I took them anyway. He refused permission, as a result he didn't have to pay. It was easier to do that than deal with my kids being suicidal.

Hugs,
K

minniegal posted 7/21/2014 22:25 PM

It was all about control. Unfreakinbelievable!!

He sent an email back saying that he didn't like being told what to do and wanted to be given time to talk to the boys about what they want because I can't assume therapy is good for them. Um...you moved out at the end of April...this was discussed with you during our last MC session in May and you were in agreement with it then...it's your benefit coverage so you were given details and the referrals from the family dr and DS13's teacher in June...it's now nearly the end of July.
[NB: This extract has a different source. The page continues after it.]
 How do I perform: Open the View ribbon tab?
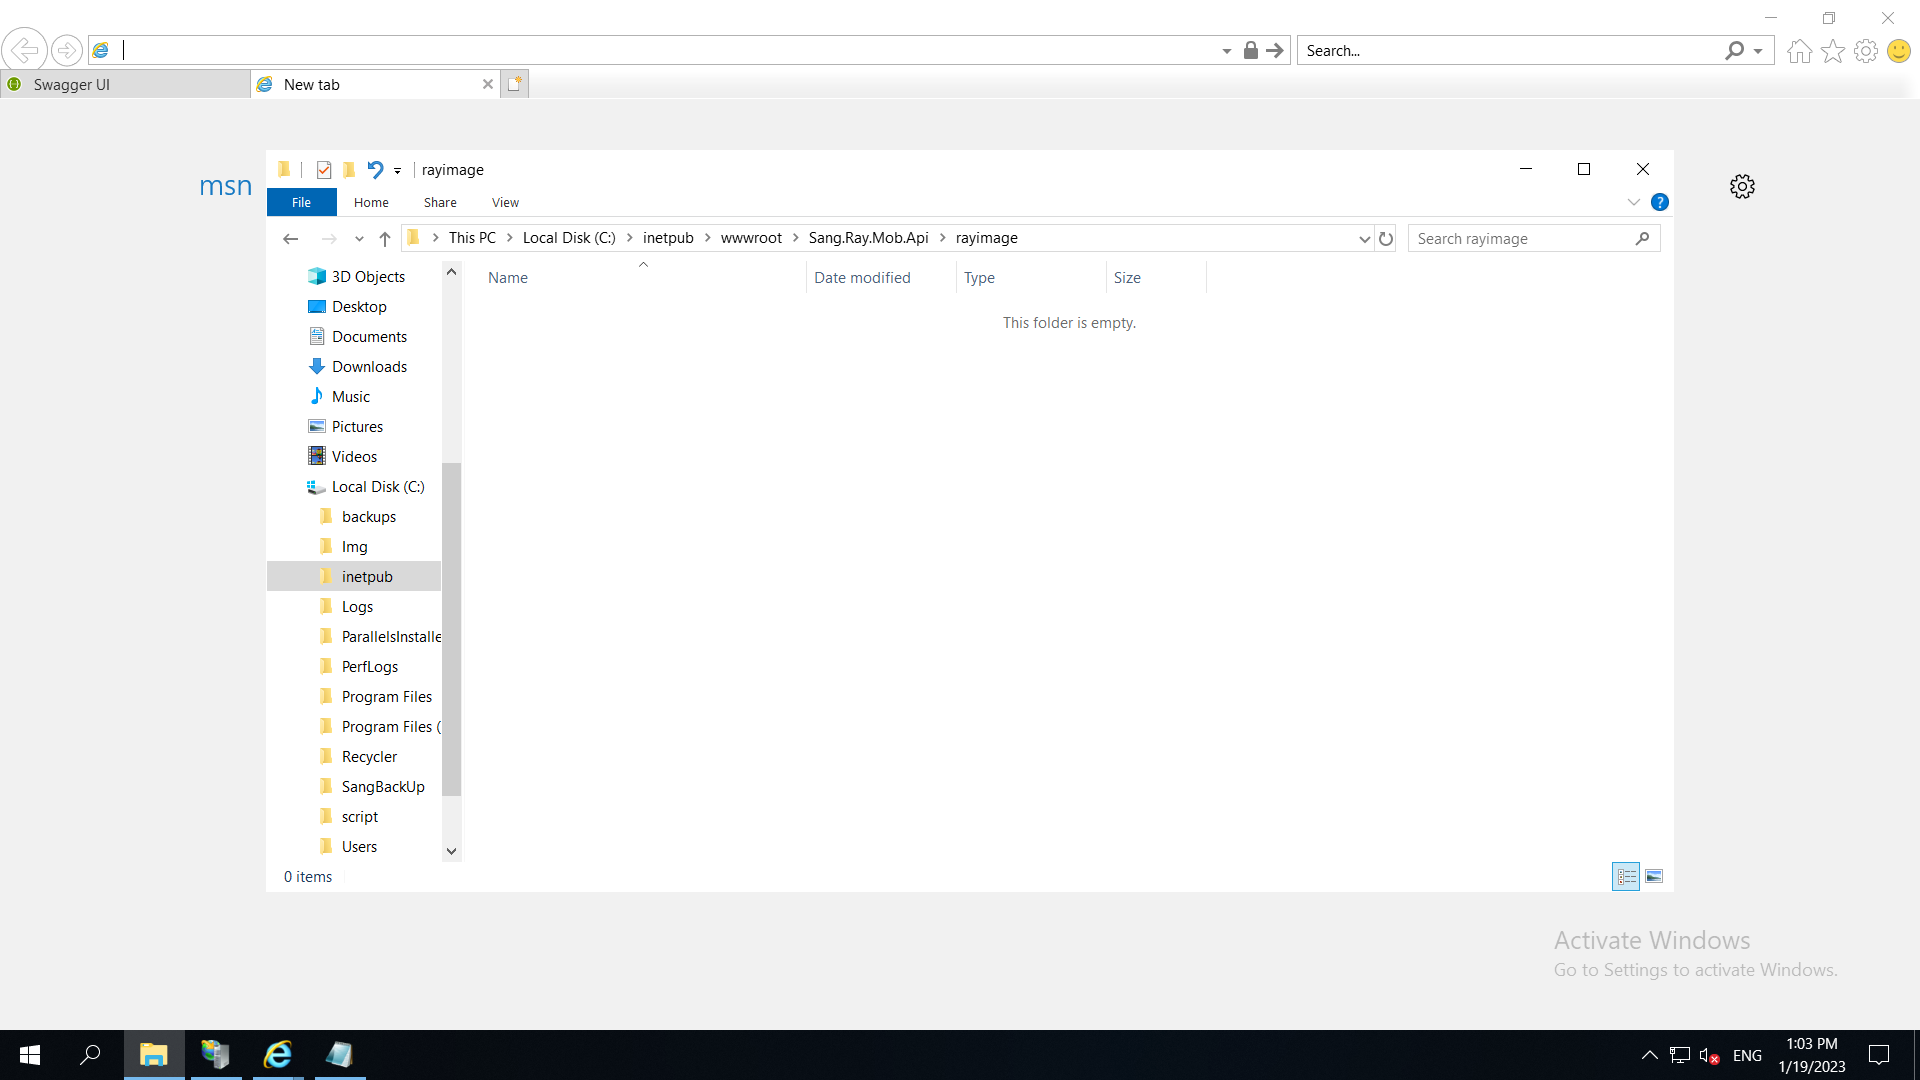coord(505,202)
How much more notice to you need to have a "talk" with your kids?

He ended up sending the signed consent 1/2 hour before the appointment after I sent one more email. I used your worded suggestion DepressedDaddy and added that he should contact the dr directly if he had any questions. She will be contacting him at some point anyways.

The appointment went well. Both boys went in together and then the eldest used most of the hour for himself (I'm glad though - I think she realized he didn't really want to be there so it may be tough getting him to go again). The next appointment is booked for DS13 and I'll try to keep him going once a month or as need be. I'm not seeing any negative behaviours with him, just typical 13yo attitude rears it's head every so often, but he's been very quiet. I just really want him to have someone to talk to - at least until I know he's gotten some of his worries off his shoulders.

This really is tough on kids. As much as you want to protect them and reassure them that everything will work out ok - there are no guarantees. They don't want to take it out on the parent that has been betrayed because they see and feel the pain they are already going through and they don't want to blame to parent that betrayed the family because they are afraid of losing their relationship with them too. Ugh..so much damage!!

DepressedDaddy posted 7/22/2014 04:53 AM

I'm happy that he got his head out of his ass and made the right decision. Hopefully, your DSs will get some great benefit from the time with the therapist.

minniegal posted 7/23/2014 13:16 PM

brief email this morning from the idiot

"I spoke with 13yo about his visit to the therapist and he said it went very well. Iím glad."

Well as long as YOU'RE happy...that's what it's all about.